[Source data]
* Start *

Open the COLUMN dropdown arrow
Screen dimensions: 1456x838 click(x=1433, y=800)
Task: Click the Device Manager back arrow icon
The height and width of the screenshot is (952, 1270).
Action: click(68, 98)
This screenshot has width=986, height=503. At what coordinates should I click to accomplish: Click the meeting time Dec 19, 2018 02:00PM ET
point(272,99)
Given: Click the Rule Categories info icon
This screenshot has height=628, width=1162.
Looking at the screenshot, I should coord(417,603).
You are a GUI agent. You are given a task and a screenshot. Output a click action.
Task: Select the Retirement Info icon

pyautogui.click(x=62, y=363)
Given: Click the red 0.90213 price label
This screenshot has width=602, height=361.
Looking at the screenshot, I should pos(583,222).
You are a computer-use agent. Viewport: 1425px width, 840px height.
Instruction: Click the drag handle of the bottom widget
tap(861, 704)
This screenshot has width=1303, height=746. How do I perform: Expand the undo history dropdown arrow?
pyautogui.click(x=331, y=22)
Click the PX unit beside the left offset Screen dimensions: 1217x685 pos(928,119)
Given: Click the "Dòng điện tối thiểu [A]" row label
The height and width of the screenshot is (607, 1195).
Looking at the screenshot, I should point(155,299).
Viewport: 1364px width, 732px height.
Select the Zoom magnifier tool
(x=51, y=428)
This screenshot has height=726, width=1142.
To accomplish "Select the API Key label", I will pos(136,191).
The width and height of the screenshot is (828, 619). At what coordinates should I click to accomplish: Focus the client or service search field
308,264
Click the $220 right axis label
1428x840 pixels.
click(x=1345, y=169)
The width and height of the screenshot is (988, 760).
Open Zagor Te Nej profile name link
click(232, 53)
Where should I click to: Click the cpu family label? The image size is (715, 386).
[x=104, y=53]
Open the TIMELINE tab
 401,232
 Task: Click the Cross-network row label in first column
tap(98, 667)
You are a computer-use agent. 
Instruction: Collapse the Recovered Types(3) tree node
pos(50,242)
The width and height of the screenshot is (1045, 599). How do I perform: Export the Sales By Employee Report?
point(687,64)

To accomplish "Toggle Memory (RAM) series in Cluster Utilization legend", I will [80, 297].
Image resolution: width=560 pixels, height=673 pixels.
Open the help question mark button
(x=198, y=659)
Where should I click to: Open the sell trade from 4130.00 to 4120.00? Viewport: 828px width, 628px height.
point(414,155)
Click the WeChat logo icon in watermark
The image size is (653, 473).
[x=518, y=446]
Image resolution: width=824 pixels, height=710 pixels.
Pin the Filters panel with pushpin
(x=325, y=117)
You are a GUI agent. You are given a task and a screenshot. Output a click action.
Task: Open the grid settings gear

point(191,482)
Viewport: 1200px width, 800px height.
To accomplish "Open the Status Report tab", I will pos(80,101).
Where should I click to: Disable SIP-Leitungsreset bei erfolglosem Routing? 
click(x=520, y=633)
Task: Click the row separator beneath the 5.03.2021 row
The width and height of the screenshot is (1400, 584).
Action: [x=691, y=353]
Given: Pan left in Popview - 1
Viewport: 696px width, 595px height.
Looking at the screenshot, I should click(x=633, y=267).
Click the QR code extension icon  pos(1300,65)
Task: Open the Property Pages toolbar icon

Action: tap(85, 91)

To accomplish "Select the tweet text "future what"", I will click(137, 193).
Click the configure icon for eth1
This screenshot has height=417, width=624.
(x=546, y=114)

* End *

**The exercise:** Write out the entire listing above again, line for line, with no changes.

**Expected output:**
Open the COLUMN dropdown arrow
Screen dimensions: 1456x838 click(x=1433, y=800)
Task: Click the Device Manager back arrow icon
The height and width of the screenshot is (952, 1270).
Action: click(68, 98)
This screenshot has width=986, height=503. At what coordinates should I click to accomplish: Click the meeting time Dec 19, 2018 02:00PM ET
point(272,99)
Given: Click the Rule Categories info icon
This screenshot has height=628, width=1162.
Looking at the screenshot, I should coord(417,603).
You are a GUI agent. You are given a task and a screenshot. Output a click action.
Task: Select the Retirement Info icon

pyautogui.click(x=62, y=363)
Given: Click the red 0.90213 price label
This screenshot has width=602, height=361.
Looking at the screenshot, I should pos(583,222).
You are a computer-use agent. Viewport: 1425px width, 840px height.
Instruction: Click the drag handle of the bottom widget
tap(861, 704)
This screenshot has width=1303, height=746. How do I perform: Expand the undo history dropdown arrow?
pyautogui.click(x=331, y=22)
Click the PX unit beside the left offset Screen dimensions: 1217x685 pos(928,119)
Given: Click the "Dòng điện tối thiểu [A]" row label
The height and width of the screenshot is (607, 1195).
Looking at the screenshot, I should point(155,299).
Viewport: 1364px width, 732px height.
Select the Zoom magnifier tool
(x=51, y=428)
This screenshot has height=726, width=1142.
To accomplish "Select the API Key label", I will pos(136,191).
The width and height of the screenshot is (828, 619). At what coordinates should I click to accomplish: Focus the client or service search field
308,264
Click the $220 right axis label
1428x840 pixels.
click(x=1345, y=169)
The width and height of the screenshot is (988, 760).
Open Zagor Te Nej profile name link
click(232, 53)
Where should I click to: Click the cpu family label? The image size is (715, 386).
[x=104, y=53]
Open the TIMELINE tab
 401,232
 Task: Click the Cross-network row label in first column
tap(98, 667)
You are a computer-use agent. 
Instruction: Collapse the Recovered Types(3) tree node
pos(50,242)
The width and height of the screenshot is (1045, 599). How do I perform: Export the Sales By Employee Report?
point(687,64)

To accomplish "Toggle Memory (RAM) series in Cluster Utilization legend", I will [80, 297].
Image resolution: width=560 pixels, height=673 pixels.
Open the help question mark button
(x=198, y=659)
Where should I click to: Open the sell trade from 4130.00 to 4120.00? Viewport: 828px width, 628px height.
point(414,155)
Click the WeChat logo icon in watermark
The image size is (653, 473).
[x=518, y=446]
Image resolution: width=824 pixels, height=710 pixels.
Pin the Filters panel with pushpin
(x=325, y=117)
You are a GUI agent. You are given a task and a screenshot. Output a click action.
Task: Open the grid settings gear

point(191,482)
Viewport: 1200px width, 800px height.
To accomplish "Open the Status Report tab", I will pos(80,101).
Where should I click to: Disable SIP-Leitungsreset bei erfolglosem Routing? 
click(x=520, y=633)
Task: Click the row separator beneath the 5.03.2021 row
The width and height of the screenshot is (1400, 584).
Action: [x=691, y=353]
Given: Pan left in Popview - 1
Viewport: 696px width, 595px height.
Looking at the screenshot, I should click(x=633, y=267).
Click the QR code extension icon  pos(1300,65)
Task: Open the Property Pages toolbar icon

Action: tap(85, 91)

To accomplish "Select the tweet text "future what"", I will click(137, 193).
Click the configure icon for eth1
This screenshot has height=417, width=624.
(x=546, y=114)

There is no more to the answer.